AUTHOR=Zhang Shanshan , Wu Gang , Shi Yuru , Liu Ting , Xu Liangfei , Dai Yuanyuan , Chang Wenjiao , Ma Xiaoling TITLE=Understanding etiology of community-acquired central nervous system infections using metagenomic next-generation sequencing JOURNAL=Frontiers in Cellular and Infection Microbiology VOLUME=12 YEAR=2022 URL=https://www.frontiersin.org/journals/cellular-and-infection-microbiology/articles/10.3389/fcimb.2022.979086 DOI=10.3389/fcimb.2022.979086 ISSN=2235-2988 ABSTRACT=Background

Community-acquired central nervous system infections (CA-CNS infections) have the characteristics of acute onset and rapid progression, and are associated with high levels of morbidity and mortality worldwide. However, there have been only limited studies on the etiology of this infections. Here, metagenomic next-generation sequencing (mNGS), a comprehensive diagnosis method, facilitated us to better understand the etiology of CA-CNS infections.

Methods

We conducted a single-center retrospective study between September 2018 and July 2021 in which 606 cerebrospinal fluid (CSF) samples were collected from suspected CNS infectious patients for mNGS testing, and all positive samples were included in this analysis

Results

After the exclusion criteria, a total of 131 mNGS-positive samples were finally enrolled. Bacterial, viral, fungal, parasitic, specific pathogen and mixed infections were accounted for 32.82% (43/131), 13.74% (18/131), 0.76% (1/131), 2.29% (3/131) and 6.87% (9/131), respectively.

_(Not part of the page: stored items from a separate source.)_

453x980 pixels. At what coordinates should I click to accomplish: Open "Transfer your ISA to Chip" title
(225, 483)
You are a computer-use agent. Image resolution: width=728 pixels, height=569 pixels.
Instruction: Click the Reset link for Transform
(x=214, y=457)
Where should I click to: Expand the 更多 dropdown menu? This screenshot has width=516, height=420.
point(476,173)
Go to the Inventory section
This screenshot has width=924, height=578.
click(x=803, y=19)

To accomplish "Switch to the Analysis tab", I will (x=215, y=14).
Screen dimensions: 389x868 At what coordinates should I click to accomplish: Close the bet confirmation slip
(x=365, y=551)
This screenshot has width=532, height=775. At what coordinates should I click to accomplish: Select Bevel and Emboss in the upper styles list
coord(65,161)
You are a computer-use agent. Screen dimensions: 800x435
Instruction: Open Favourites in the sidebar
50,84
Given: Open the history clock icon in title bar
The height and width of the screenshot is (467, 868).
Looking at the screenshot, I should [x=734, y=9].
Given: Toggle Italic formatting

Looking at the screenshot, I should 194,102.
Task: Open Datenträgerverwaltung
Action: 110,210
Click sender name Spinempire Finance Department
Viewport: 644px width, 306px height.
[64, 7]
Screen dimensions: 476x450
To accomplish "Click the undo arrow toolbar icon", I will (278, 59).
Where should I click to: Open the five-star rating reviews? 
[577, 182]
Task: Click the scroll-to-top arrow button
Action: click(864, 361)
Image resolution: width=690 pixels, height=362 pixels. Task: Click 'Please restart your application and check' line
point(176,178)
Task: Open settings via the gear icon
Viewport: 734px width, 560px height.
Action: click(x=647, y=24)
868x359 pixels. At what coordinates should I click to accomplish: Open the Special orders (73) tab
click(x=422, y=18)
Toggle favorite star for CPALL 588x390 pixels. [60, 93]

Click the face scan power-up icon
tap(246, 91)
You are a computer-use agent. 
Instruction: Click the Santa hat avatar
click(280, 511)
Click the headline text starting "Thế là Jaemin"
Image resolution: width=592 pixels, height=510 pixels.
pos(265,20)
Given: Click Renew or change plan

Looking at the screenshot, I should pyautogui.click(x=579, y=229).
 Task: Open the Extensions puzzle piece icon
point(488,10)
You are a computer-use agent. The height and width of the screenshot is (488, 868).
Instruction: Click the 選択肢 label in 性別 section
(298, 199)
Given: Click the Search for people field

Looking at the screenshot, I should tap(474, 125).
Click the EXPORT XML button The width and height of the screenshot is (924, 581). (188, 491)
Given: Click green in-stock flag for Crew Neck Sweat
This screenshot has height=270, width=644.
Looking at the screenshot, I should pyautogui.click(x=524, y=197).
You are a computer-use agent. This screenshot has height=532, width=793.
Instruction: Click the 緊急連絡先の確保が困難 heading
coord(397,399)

A total of 41 different pathogens were identified, including 16 bacteria, 12 viruses, 10 fungi, and 1 parasite and 3 specific pathogens. The most frequent infecting pathogens are Epstein-Barr virus (n = 14), Herpes simplex virus 1 (n = 14), Mycobacterium tuberculosis (n = 13), Streptococcus pneumoniae (n = 13), and Cryptococcus neoformans (n = 8). Some difficult-to-diagnose pathogen infections were also detected by mNGS, such as Streptococcus suis, Pseudorabies virus, Bunyavirus, Orientia tsutsugamushi and Toxoplasma gondii.

Conclusion

In this study, mNGS identified a wide variety of pathogens of CA-CNS infections and many of which could not be detected by conventional methods. Our data provide a better understanding of the etiology of CA-CNS infections and show that mNGS represents a comparative screening of CSF in an unbiased manner for a broad range of human pathogens.